Le bras de fer financier qui secoue le soccer mondial

Une proposition qui a mis le feu aux poudres

Le soccer international traverse une période de tension rarement vue, et le nerf de la guerre reste encore et toujours l’argent. La FIFA, par la voix de Gianni Infantino, a ouvert la porte à une forme de financement privé en envisageant la vente de parts minoritaires liées à la Coupe du monde et à d’autres grands événements, une idée qui a immédiatement soulevé une vague de résistance.

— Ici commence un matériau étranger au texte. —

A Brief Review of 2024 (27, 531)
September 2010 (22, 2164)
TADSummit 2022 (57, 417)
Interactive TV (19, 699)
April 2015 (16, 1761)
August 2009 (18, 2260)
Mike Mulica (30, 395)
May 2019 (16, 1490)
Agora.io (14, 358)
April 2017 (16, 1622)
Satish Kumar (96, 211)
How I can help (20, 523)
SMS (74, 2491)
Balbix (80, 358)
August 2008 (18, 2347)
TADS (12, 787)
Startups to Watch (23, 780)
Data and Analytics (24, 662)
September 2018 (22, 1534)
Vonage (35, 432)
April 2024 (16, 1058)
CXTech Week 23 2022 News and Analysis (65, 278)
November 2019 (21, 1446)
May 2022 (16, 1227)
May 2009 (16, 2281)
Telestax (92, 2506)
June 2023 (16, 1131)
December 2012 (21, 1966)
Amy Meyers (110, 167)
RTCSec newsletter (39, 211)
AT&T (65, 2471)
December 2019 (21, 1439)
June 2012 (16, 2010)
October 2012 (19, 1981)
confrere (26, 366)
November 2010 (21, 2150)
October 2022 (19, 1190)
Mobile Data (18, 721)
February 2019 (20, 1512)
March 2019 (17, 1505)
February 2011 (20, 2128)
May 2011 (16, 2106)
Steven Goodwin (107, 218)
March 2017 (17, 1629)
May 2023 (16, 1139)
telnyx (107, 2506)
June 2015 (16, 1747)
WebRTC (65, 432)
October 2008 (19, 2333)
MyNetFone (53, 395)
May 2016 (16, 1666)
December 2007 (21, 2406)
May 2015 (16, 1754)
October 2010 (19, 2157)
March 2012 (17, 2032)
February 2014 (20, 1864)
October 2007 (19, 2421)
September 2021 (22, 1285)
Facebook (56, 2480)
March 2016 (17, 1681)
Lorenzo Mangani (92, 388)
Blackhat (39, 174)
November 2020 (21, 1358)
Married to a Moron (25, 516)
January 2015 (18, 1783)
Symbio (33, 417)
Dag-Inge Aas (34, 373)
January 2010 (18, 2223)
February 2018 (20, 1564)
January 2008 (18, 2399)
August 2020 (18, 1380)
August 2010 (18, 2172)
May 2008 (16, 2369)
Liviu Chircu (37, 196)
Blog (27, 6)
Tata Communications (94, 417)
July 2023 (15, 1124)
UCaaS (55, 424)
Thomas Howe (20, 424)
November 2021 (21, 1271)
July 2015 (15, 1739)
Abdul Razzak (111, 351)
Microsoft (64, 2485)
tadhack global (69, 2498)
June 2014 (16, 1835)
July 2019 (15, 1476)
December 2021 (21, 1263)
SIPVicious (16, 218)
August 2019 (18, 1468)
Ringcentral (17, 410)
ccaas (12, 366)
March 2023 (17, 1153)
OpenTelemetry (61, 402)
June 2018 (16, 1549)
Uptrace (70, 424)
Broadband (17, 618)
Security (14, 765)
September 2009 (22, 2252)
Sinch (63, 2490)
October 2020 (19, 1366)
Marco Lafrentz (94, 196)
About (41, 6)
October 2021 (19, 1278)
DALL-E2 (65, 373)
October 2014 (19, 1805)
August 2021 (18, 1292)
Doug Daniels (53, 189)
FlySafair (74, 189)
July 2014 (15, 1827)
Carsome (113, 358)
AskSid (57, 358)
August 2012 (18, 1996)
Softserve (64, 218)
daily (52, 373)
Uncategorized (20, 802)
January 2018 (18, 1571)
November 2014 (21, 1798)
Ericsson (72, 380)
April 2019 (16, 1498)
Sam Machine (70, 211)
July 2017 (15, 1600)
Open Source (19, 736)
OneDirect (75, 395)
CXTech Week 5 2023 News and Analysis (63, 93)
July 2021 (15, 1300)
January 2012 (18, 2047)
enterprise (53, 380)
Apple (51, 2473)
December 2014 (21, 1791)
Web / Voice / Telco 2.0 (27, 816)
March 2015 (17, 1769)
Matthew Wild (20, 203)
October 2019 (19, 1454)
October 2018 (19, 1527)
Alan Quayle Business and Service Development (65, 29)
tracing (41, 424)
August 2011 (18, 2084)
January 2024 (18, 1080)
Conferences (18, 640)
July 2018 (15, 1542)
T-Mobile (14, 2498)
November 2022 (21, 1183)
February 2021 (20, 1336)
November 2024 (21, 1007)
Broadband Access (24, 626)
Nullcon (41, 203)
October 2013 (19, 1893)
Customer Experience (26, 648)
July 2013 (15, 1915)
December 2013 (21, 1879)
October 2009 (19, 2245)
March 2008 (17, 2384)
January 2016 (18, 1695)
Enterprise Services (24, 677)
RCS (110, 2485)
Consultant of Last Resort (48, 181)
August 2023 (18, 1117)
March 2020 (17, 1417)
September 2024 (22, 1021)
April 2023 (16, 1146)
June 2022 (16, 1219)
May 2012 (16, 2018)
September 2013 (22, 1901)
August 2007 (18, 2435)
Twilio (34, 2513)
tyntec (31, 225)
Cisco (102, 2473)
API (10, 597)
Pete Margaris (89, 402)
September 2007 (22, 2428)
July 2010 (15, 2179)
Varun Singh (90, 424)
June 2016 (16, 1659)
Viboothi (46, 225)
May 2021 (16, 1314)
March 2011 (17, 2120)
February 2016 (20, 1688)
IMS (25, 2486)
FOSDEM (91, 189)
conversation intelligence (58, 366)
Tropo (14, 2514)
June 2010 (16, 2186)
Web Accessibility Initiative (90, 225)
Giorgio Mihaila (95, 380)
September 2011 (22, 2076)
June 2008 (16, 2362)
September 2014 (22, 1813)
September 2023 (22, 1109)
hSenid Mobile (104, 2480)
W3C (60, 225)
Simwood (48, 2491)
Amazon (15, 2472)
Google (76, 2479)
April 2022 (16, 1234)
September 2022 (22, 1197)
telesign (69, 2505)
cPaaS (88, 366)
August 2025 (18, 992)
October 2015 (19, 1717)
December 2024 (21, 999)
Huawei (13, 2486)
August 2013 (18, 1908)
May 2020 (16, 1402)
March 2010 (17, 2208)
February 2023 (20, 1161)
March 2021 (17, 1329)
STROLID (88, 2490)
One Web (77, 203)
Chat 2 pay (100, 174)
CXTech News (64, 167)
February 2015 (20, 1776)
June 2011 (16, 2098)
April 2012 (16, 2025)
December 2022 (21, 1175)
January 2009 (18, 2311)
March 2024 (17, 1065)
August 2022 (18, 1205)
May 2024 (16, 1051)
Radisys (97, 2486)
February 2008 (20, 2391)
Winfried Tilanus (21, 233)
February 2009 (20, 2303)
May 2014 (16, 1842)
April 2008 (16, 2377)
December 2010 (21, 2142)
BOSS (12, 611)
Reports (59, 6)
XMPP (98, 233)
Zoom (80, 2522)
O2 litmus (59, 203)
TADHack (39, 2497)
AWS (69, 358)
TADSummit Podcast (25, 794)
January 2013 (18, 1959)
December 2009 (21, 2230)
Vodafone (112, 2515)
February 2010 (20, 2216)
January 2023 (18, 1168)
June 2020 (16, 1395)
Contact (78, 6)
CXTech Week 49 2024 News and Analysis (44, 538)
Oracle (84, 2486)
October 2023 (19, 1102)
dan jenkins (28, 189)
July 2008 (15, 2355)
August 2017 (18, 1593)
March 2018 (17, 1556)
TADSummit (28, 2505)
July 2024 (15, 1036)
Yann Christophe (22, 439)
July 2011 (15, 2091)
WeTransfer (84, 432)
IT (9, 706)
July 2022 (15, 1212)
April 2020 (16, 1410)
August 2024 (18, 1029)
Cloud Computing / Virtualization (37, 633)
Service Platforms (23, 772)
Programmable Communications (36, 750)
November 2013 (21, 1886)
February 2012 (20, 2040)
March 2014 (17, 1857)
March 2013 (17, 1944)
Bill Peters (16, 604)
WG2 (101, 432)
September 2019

Le montage évoqué passerait par un fonds d’investissement nommé Thrive Eternal, associé à Joshua Kushner, frère de Jared Kushner. Infantino aurait donné aux 211 fédérations membres jusqu’au 19 septembre pour se positionner, ce qui a transformé la discussion en course contre la montre plutôt qu’en débat serein.

Des blocs régionaux qui se referment

La première réaction forte est venue d’Europe, où l’UEFA a adopté une ligne dure. L’organisation, qui regroupe 55 fédérations, a voté à l’unanimité pour se tenir à distance de la FIFA, y compris pour les Coupes du monde, tant que le projet d’investissement privé ne sera pas retiré.

Le ton du communiqué européen était sans équivoque : le dossier aurait été préparé dans le secret, et la Coupe du monde ne devrait pas devenir un actif négociable. Cette opposition n’est pas symbolique, parce que l’UEFA rassemble plusieurs des marchés et des clubs les plus lucratifs de la planète.

Le front nord-américain a aussi bougé rapidement. La CONCACAF, qui parle au nom de 41 membres en Amérique du Nord, en Amérique centrale et dans les Caraïbes, a rejeté l’idée en dénonçant le manque de clarté et le calendrier imposé. Contrairement à l’UEFA, elle n’a pas brandi la menace d’un boycott, mais le signal politique demeure très net.

En Asie, la réaction a été tout aussi préoccupante pour la FIFA. La AFC a repris plusieurs des critiques formulées ailleurs et a prévenu que la situation devrait alarmer tous ceux qui s’inquiètent de l’avenir du sport. Elle a aussi réclamé un examen plus large de la gouvernance de l’organisation mondiale.

Les positions connues à ce stade

Organisation Position publique Conséquence évoquée
UEFA Opposition totale au projet Boycott possible des compétitions de la FIFA
CONCACAF Rejet du plan Aucune menace de boycott annoncée
AFC Appui aux préoccupations soulevées Demande d’une réforme de gouvernance
Mexique Analyse en cours Décision reportée

À l’inverse, plusieurs régions n’ont pas encore livré leur verdict. L’Afrique, l’Amérique du Sud et l’Océanie n’ont pas arrêté de position officielle, et aucune date de vote claire n’a encore été annoncée. Le Mexique, lui, dit avoir besoin de davantage de temps pour examiner le dossier avant de trancher.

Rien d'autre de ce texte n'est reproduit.